Funded by the Kone Foundation, the study forms part of a research project focused on the historical sites and conservation areas within the Finnish-Russian-Norwegian border region. In the Fennoscandian Green Belt, history awareness and cultural heritage are being integrated into an eco-friendly tourism concept based on natural heritage.

Towards Coexistence with Nature

Professor Maria Lähteenmäki, the project’s Principal Investigator, predicts a future with large Green Parks. These new types of conservation areas will not exclude people but rather promote coexistence with nature, interaction with others, and well-being. This vision ties into the greater understanding of sustainable nature tourism as a flexible, responsive solution to the complex challenges between conservation and tourism.

Conclusion: Navigating the Complex Landscape

Sustainable nature tourism offers a promising way to mediate the long-standing conflicts between nature conservation and tourism. The case of Koli National Park serves as a beacon of successful application, yet also a warning against economy-driven distortions of the concept.

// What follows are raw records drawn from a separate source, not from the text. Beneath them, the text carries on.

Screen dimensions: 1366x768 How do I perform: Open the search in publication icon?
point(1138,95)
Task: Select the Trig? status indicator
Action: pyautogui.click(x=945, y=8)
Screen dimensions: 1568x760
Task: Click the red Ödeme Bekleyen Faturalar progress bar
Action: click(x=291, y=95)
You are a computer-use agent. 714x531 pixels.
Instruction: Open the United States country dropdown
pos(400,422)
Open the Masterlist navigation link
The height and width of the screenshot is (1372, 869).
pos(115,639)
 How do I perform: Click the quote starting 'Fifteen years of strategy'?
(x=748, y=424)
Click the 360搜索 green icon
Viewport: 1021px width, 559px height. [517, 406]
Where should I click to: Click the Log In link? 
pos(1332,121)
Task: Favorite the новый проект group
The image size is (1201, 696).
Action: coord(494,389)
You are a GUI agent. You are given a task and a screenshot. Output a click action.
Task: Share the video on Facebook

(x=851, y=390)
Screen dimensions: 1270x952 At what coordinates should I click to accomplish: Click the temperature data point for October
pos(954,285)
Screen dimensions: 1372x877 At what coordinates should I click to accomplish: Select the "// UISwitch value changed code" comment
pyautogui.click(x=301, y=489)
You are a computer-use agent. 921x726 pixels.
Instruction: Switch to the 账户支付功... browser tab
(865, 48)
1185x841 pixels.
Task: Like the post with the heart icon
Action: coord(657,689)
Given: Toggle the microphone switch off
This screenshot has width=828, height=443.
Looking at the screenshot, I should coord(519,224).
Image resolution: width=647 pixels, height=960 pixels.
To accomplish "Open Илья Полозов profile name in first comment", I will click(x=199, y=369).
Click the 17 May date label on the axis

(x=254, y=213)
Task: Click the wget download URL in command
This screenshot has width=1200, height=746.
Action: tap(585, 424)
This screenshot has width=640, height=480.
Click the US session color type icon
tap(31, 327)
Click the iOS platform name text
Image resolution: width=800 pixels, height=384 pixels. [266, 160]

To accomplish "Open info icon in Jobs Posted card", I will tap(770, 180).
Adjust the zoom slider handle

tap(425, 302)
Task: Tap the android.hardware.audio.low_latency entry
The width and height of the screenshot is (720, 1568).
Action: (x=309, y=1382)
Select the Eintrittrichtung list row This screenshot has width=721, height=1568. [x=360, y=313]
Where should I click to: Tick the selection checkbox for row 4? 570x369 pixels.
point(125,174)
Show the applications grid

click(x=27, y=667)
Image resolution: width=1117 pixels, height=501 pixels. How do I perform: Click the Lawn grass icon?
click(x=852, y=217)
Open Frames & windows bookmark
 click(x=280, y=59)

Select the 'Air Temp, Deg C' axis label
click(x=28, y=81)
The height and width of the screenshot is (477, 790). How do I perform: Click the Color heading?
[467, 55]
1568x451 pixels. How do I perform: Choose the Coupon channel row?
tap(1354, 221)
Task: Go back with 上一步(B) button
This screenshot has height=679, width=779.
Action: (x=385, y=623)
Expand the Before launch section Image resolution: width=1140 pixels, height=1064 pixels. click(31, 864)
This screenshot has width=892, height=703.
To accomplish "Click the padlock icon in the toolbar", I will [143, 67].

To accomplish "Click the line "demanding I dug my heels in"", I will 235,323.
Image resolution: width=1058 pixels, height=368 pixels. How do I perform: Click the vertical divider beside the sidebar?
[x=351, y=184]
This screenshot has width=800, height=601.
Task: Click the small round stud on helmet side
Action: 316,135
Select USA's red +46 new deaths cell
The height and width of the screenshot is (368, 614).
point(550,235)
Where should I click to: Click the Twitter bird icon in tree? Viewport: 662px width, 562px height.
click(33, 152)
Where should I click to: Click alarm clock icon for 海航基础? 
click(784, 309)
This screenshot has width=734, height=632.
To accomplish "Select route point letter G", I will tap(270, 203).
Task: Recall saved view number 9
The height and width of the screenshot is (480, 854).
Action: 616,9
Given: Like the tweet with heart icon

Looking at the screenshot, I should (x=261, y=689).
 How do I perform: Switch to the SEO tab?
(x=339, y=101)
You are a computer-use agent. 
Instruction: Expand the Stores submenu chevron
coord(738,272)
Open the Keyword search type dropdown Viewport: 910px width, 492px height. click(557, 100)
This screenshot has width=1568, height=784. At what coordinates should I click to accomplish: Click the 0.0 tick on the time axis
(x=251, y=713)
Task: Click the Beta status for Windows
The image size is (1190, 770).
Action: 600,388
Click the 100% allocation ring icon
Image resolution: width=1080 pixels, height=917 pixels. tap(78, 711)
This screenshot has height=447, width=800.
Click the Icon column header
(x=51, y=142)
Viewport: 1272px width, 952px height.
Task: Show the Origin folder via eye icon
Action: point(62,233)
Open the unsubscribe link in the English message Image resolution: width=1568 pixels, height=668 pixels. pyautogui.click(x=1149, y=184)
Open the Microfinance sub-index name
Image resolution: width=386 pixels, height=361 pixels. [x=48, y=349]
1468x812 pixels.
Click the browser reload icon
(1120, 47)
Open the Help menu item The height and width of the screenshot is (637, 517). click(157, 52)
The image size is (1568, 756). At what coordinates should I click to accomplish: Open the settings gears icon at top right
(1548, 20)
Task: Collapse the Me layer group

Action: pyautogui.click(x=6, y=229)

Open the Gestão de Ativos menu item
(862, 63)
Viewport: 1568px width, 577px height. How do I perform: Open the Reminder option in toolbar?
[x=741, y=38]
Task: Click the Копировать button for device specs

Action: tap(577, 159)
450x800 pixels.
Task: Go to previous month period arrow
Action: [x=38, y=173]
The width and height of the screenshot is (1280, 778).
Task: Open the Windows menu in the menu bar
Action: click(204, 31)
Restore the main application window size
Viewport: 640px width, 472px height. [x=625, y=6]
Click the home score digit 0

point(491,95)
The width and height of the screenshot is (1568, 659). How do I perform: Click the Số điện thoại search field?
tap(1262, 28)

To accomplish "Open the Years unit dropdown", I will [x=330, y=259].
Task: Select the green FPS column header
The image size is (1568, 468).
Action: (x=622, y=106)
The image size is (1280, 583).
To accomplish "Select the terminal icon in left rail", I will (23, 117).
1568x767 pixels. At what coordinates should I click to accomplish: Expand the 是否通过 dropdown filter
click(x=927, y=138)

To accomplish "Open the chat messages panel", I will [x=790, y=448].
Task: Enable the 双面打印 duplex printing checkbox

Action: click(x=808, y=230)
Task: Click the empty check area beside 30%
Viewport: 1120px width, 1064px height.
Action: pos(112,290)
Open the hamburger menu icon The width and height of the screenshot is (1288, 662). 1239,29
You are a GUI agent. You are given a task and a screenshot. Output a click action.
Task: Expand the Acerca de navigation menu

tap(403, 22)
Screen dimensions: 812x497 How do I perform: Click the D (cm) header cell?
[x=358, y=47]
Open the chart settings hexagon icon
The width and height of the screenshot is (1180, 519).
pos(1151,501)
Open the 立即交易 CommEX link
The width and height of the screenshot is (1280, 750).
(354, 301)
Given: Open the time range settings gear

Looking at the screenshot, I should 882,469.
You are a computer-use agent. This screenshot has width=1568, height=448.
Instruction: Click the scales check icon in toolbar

With the growing integration of history awareness and cultural heritage, and the potential evolution of conservation areas that foster human-nature coexistence, sustainable nature tourism is poised to continue playing a vital role in shaping the future of both tourism and conservation.

The lessons from Koli, while unique to Finland, offer insights and models that can be applied to various global contexts. It sends a clear message: conservation and tourism need not be enemies but can coexist and thrive through well-designed, sustainable approaches.

Vey Law

Vey Law is a reporter at Breakthrough.